What needs to be done: Continue the article on Rite Aid's stock rally below, picking up after its final sentence.

(Text section begins)

Shares of struggling pharmacy retail operator Rite Aid (NYSE:RAD) have sprung back to life in a big way over the past few months, as investors are growing more optimistic on the company’s turnaround plans, but RAD stock still has some hurdles to clear.
Specifically, Rite Aid reported blowout third-quarter numbers in late December that included positive revenue growth for the first time in a year, and profit margin expansion for the first time in several years.
Investors extrapolated from the uniquely positive results that new management’s turnaround initiatives are starting to take hold. RAD stock nearly tripled from $8 to over $20 in just a few days.
But, when it comes to this big rally in Rite Aid stock, I’d tread carefully.
Although Rite Aid’s third-quarter numbers were better than usual, they still weren’t good. Revenues and margins barely rose. And, while management is doing the right things to stabilize sales and margins, the company is cash-strapped. Further changes will be executed with limited resources. That’s not a recipe for success, especially when competitors CVS (NYSE:CVS) and Walgreens (NASDAQ:WBA) have far more resources.
It’s also concerning that CVS appears to be firing on all cylinders with its new HealthHUBs. That presumably means CVS is stealing traffic from Rite Aid. At the same time, it’s concerning that Rite Aid stock trades at 50-times next year’s earnings estimates. That’s a huge multiple for a struggling pharmacy retail stock.

(Text section ends)
(Source data begins)

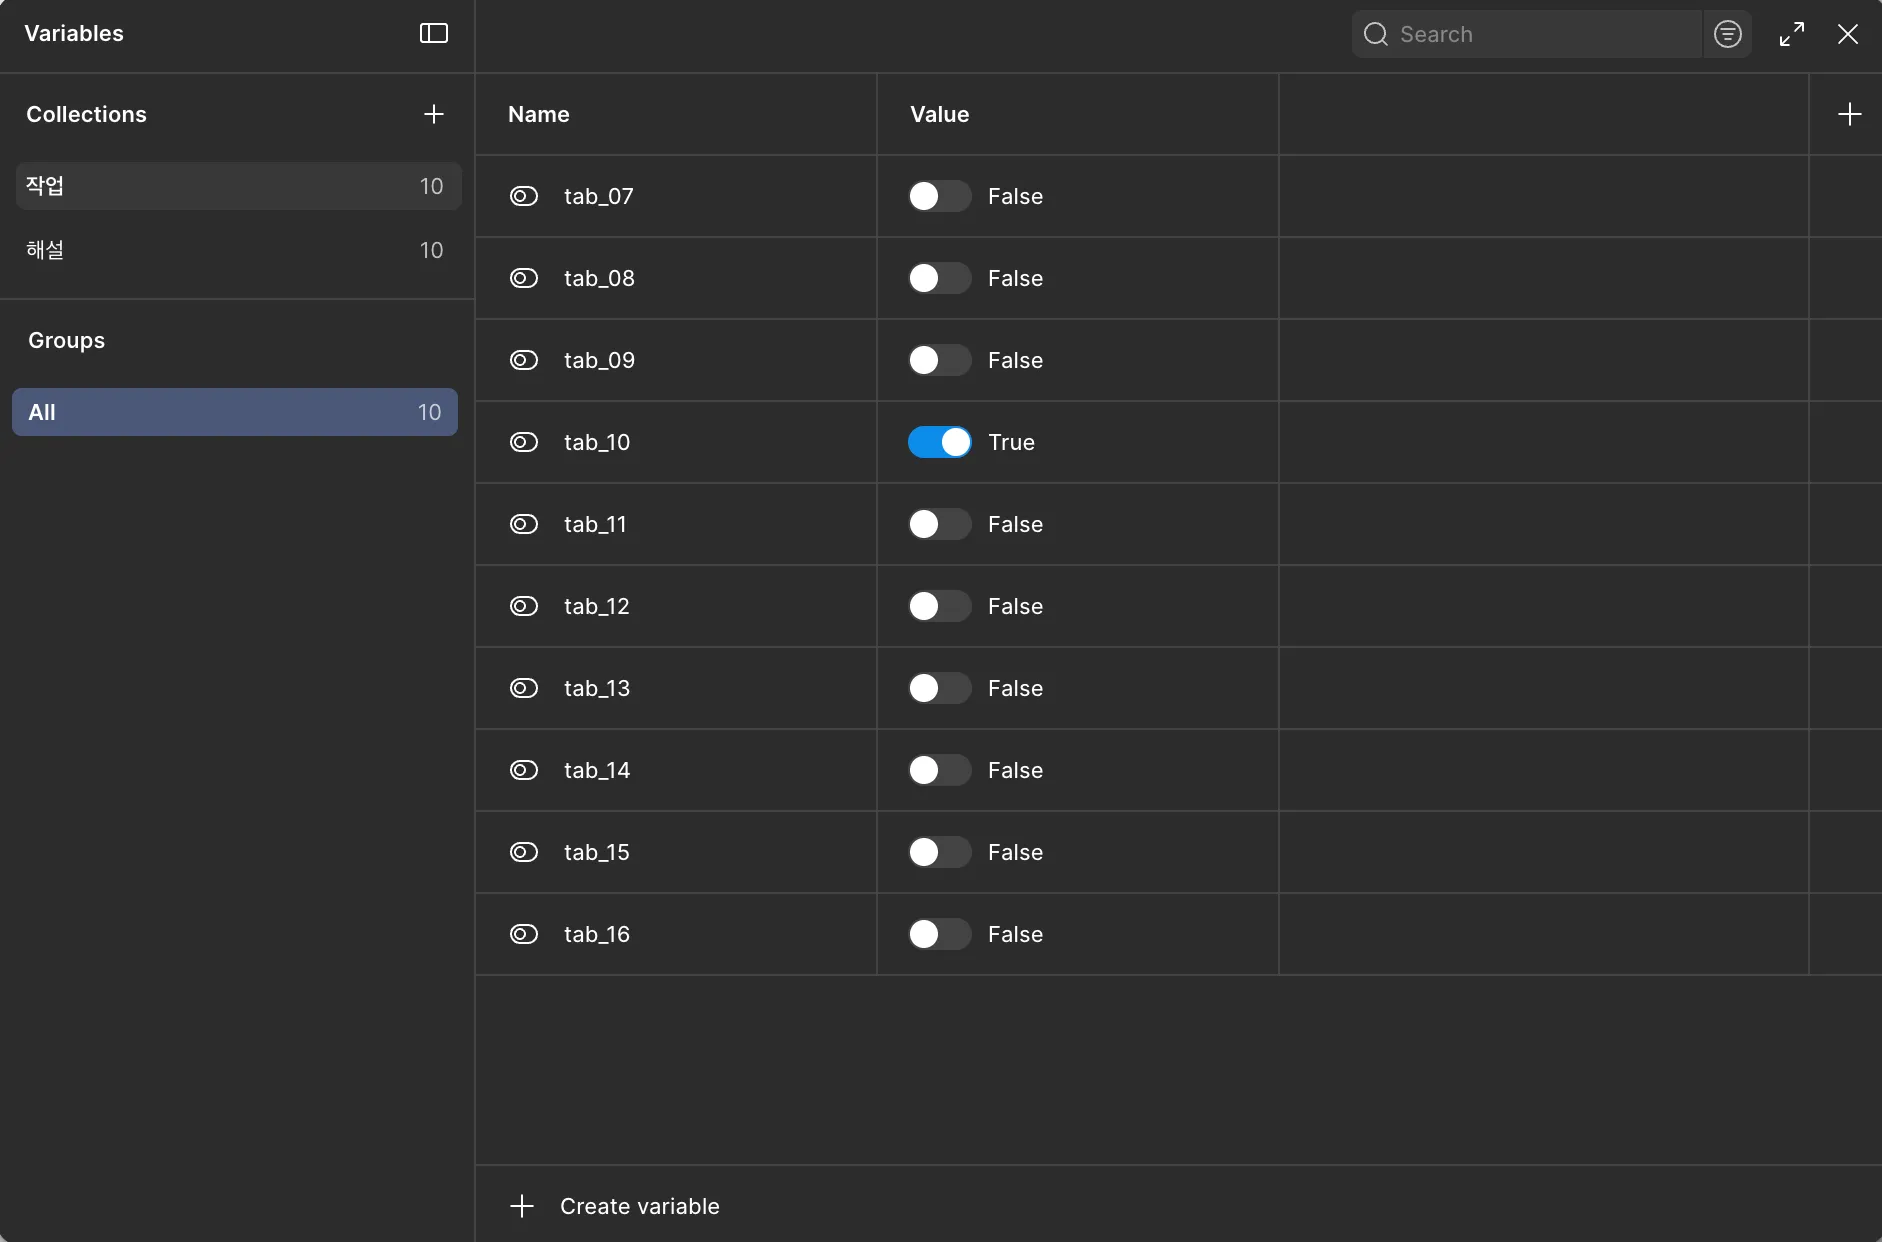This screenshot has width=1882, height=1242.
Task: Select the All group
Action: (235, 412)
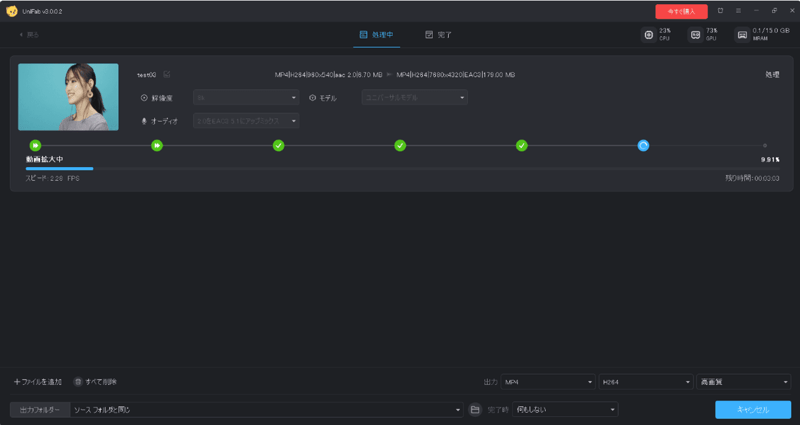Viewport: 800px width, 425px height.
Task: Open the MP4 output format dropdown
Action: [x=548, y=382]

(Source data ends)
(Source data begins)

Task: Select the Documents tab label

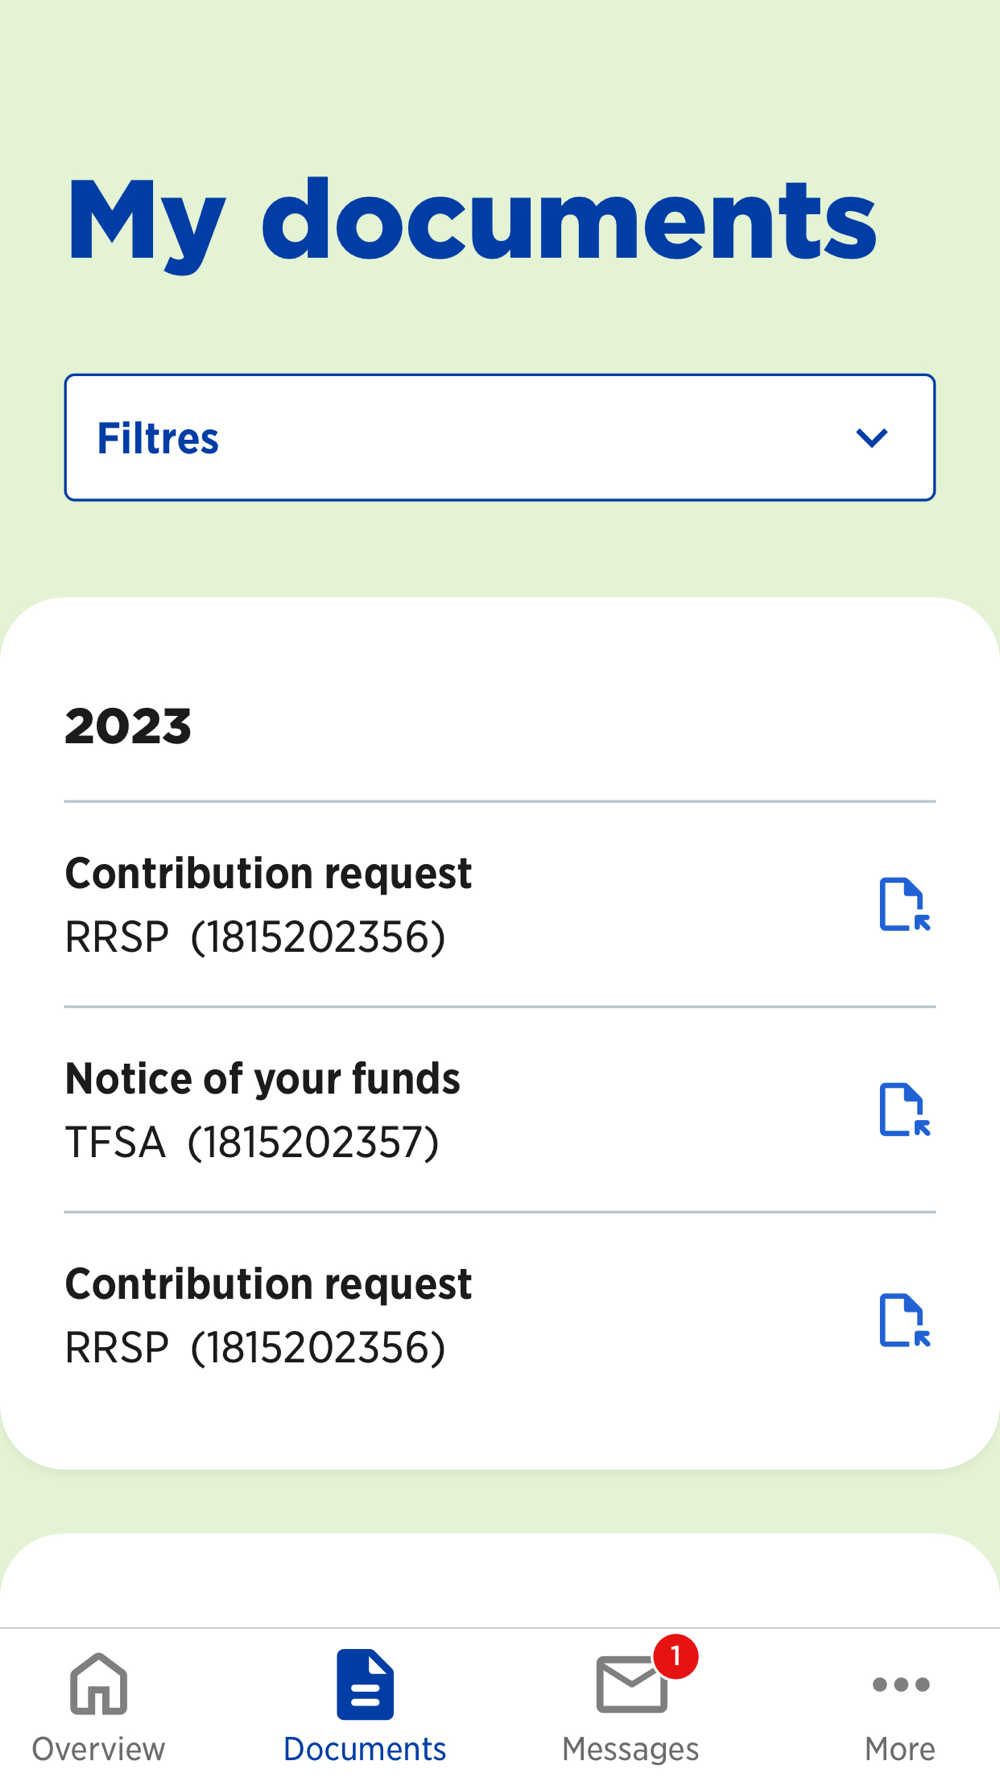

(Source data ends)

Response to the exercise:
In other words, a lot of turnaround hope is priced into shares, and I’m not sure all that hope is warranted.
Rite Aid Still Has Problems
Rite Aid’s problems didn’t just disappear because the company reported positive revenue growth and margin expansion in its third-quarter earnings report.
Sure, the new management team is doing everything they should be doing, which is changing the company from head-to-toe. They are revamping stores, overhauling the company’s digital operations, expanding omnichannel capabilities, improving pharmacist-client relations, and expanding an in-store-pickup partnership with Amazon (NASDAQ:AMZN). These changes are working.
But, even with all those changes, revenues rose just 0.2% year-over-year, while profit margins expanded less than 30 basis points. Next quarter, revenues are expected to rise by more than 1%. But, profit margins are expected to compress.
And that’s the big problem with Rite Aid. For years, this company has slid into retail pharmacy irrelevancy. In order to spring back into relevancy and drive positive revenue growth, the company is going to have to make some big changes and investments.
That requires a lot of cash, which Rite Aid doesn’t have much of (only $290 million in cash on the balance sheet, with negative cash flows over the past 12 months). It also requires an increase in opex, which means Rite Aid’s margins will likely go back to falling over the next few quarters.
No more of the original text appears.